Le régime castriste investit beaucoup en matière de santé humaine et agricole (vaccins, enzymes industriels, solutions biomoléculaires, etc), au point d'avoir acquis une réputation mondiale dans les publications scientifiques.

"L'ouverture au monde" qui se dessine génère en outre l'espoir d'accroître la coopération biomédicale et agricole, a affirmé le docteur Mario Pablo Estrada-García, directeur au Centre d'ingénierie génétique et de biotechnologie de La Havane. Il recevait le ministre Jean-Claude Marcourt, en charge de l'Enseignement supérieur et la Recherche en Fédération Wallonie-Bruxelles, à l'occasion de sa mission économique et scientifique à Cuba.

Le spécialiste n'a pas caché non plus son intérêt pour des collaborations internationales permettant d'accéder aux fonds européens, dans ce pays en développement toujours visé par l'embargo américain.

Reconnaissant l'expertise cubaine, le président du Fonds national de la recherche scientifique (FNRS) Albert Corhay a proposé d'étendre à la Fédération Wallonie-Bruxelles une collaboration Cuba-Québec qui a déjà prouvé son efficacité. La proposition a été accueillie avec enthousiasme par le responsable cubain.

Ce dernier a évoqué plusieurs domaines d'excellence de Cuba comme la lutte contre le cancer ou contre l'arthrite, mais aussi en matière agronomique, comme pour la fièvre hémorragique du lapin, dont il sait qu'elle inquiète les éleveurs de Wallonie actuellement.

La Fédération peut en retour être utile à Cuba via le Centre de recherches agronomiques de Gembloux (ULg) pour ce qui concerne la production de viande, de lait et de pommes de terre, trois produits en pénurie à Cuba.
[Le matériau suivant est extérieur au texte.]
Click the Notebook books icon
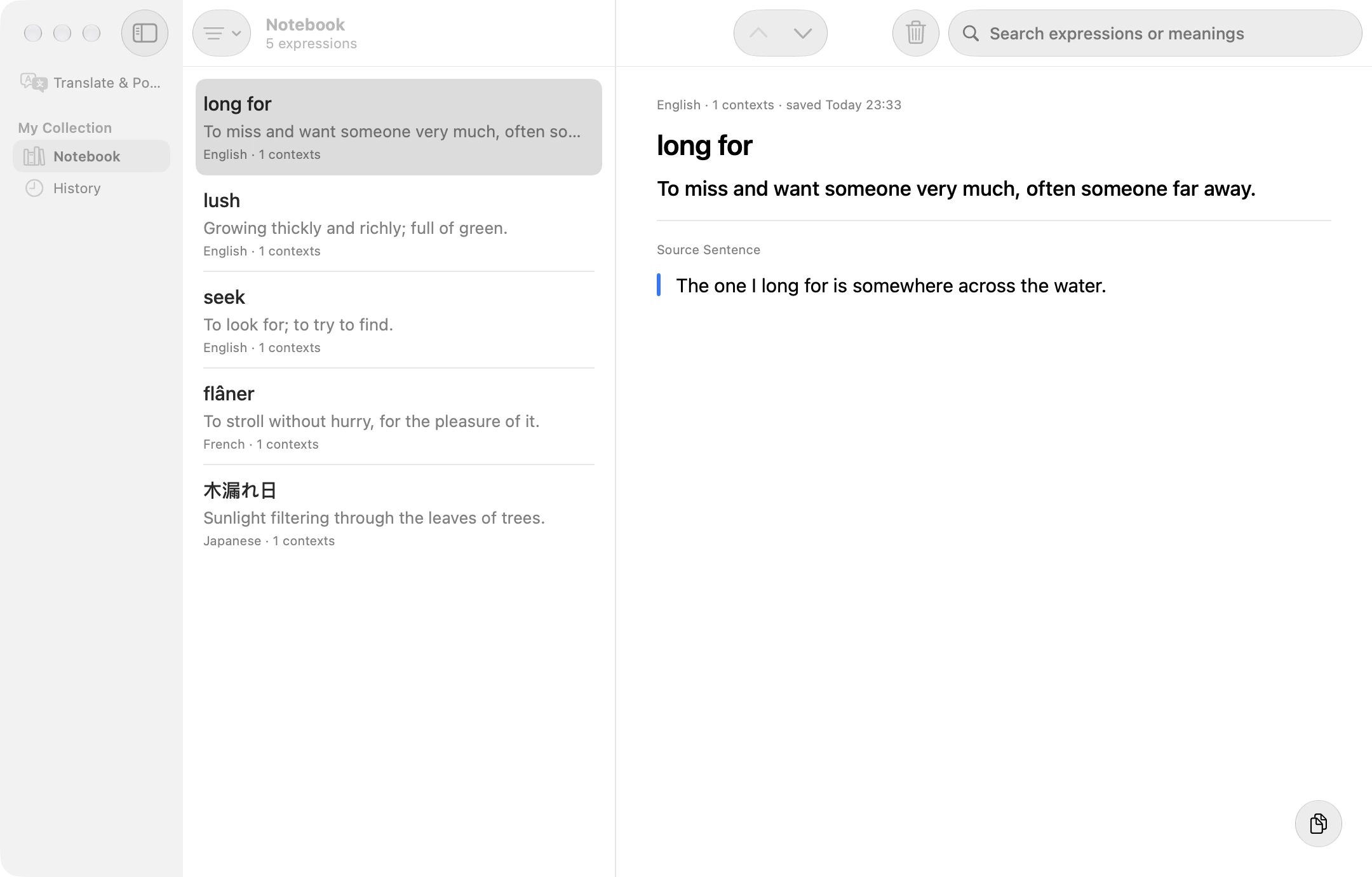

M. Marcourt, également ministre wallon de l'Économie, a insisté sur la possibilité que de telles coopérations débouchent sur la création d'entreprises dans le giron universitaire, à l'instar d'IBA qui inaugurera en 2017 à La Havane une installation de diagnostic cancéreux par imagerie moléculaire. "Il y a une ouverture à ce genre de modalité", a confirmé le Dr Estrada-García. Des spécialistes des universités francophones devraient approfondir ce contact prometteur, selon M. Corhay.